** Required action **
From the data underneath, reproduce exactly the stretch that begins at the line with "Karriere (72, 606)" and ends after the line with "Impressum (460, 12)".

**** Material shown

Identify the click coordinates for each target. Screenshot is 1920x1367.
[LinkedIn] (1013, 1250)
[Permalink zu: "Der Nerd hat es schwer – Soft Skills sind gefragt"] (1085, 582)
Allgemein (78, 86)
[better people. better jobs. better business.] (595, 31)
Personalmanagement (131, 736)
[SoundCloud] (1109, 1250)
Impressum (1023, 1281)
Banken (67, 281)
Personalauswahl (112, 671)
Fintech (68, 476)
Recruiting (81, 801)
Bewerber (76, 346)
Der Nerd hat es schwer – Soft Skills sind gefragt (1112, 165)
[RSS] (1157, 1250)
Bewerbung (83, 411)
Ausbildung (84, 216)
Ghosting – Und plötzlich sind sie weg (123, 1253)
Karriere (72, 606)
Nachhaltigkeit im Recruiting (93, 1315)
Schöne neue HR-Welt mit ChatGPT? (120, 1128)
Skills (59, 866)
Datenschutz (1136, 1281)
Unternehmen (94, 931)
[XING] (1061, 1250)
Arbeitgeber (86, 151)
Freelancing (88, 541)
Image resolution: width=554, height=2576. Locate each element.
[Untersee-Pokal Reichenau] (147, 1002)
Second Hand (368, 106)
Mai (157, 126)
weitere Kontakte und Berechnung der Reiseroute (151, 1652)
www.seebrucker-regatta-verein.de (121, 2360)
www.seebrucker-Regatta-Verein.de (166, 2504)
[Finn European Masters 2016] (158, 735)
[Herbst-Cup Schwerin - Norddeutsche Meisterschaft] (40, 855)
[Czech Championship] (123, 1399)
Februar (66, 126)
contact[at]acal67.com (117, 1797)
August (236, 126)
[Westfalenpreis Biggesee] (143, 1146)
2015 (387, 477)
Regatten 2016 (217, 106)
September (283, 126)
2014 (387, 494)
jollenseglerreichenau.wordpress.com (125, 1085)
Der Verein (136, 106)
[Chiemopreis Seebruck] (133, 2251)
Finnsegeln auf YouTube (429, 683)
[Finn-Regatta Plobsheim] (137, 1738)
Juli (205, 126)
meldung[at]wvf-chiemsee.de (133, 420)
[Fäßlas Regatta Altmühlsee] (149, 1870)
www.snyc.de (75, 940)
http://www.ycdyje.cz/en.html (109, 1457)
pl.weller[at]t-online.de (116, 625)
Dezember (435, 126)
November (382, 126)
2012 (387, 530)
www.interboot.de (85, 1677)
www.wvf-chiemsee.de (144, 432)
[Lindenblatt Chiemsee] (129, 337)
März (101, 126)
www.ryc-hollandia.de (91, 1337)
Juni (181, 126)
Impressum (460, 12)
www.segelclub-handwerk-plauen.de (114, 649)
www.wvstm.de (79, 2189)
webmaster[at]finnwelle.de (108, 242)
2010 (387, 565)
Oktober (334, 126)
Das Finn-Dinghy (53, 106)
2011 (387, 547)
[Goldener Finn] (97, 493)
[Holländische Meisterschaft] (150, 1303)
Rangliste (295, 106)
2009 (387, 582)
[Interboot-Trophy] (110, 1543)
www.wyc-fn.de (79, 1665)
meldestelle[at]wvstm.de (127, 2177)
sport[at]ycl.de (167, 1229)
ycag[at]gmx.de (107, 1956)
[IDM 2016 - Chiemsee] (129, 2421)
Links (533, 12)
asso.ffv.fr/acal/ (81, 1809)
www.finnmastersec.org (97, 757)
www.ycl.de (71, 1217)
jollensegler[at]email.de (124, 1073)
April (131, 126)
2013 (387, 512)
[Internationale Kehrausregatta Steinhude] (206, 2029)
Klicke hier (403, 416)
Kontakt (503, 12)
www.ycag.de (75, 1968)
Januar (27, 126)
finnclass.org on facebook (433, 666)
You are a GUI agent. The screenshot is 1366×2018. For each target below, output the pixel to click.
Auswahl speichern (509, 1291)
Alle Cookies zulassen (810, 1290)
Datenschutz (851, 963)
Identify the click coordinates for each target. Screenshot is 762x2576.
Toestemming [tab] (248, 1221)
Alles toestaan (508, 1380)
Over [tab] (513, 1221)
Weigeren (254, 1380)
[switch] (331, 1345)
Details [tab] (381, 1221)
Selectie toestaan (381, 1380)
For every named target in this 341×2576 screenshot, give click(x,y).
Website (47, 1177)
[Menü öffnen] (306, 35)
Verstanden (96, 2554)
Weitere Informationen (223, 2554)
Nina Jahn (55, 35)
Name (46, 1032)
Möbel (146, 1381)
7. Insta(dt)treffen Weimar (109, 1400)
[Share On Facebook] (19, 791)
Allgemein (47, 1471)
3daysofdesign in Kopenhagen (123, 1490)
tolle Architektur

********

** Answer box **
Karriere (72, 606)
Nachhaltigkeit im Recruiting (93, 1315)
Schöne neue HR-Welt mit ChatGPT? (120, 1128)
Skills (59, 866)
Datenschutz (1136, 1281)
Unternehmen (94, 931)
[XING] (1061, 1250)
Arbeitgeber (86, 151)
Freelancing (88, 541)
Image resolution: width=554, height=2576. Locate each element.
[Untersee-Pokal Reichenau] (147, 1002)
Second Hand (368, 106)
Mai (157, 126)
weitere Kontakte und Berechnung der Reiseroute (151, 1652)
www.seebrucker-regatta-verein.de (121, 2360)
www.seebrucker-Regatta-Verein.de (166, 2504)
[Finn European Masters 2016] (158, 735)
[Herbst-Cup Schwerin - Norddeutsche Meisterschaft] (40, 855)
[Czech Championship] (123, 1399)
Februar (66, 126)
contact[at]acal67.com (117, 1797)
August (236, 126)
[Westfalenpreis Biggesee] (143, 1146)
2015 (387, 477)
Regatten 2016 (217, 106)
September (283, 126)
2014 (387, 494)
jollenseglerreichenau.wordpress.com (125, 1085)
Der Verein (136, 106)
[Chiemopreis Seebruck] (133, 2251)
Finnsegeln auf YouTube (429, 683)
[Finn-Regatta Plobsheim] (137, 1738)
Juli (205, 126)
meldung[at]wvf-chiemsee.de (133, 420)
[Fäßlas Regatta Altmühlsee] (149, 1870)
www.snyc.de (75, 940)
http://www.ycdyje.cz/en.html (109, 1457)
pl.weller[at]t-online.de (116, 625)
Dezember (435, 126)
November (382, 126)
2012 (387, 530)
www.interboot.de (85, 1677)
www.wvf-chiemsee.de (144, 432)
[Lindenblatt Chiemsee] (129, 337)
März (101, 126)
www.ryc-hollandia.de (91, 1337)
Juni (181, 126)
Impressum (460, 12)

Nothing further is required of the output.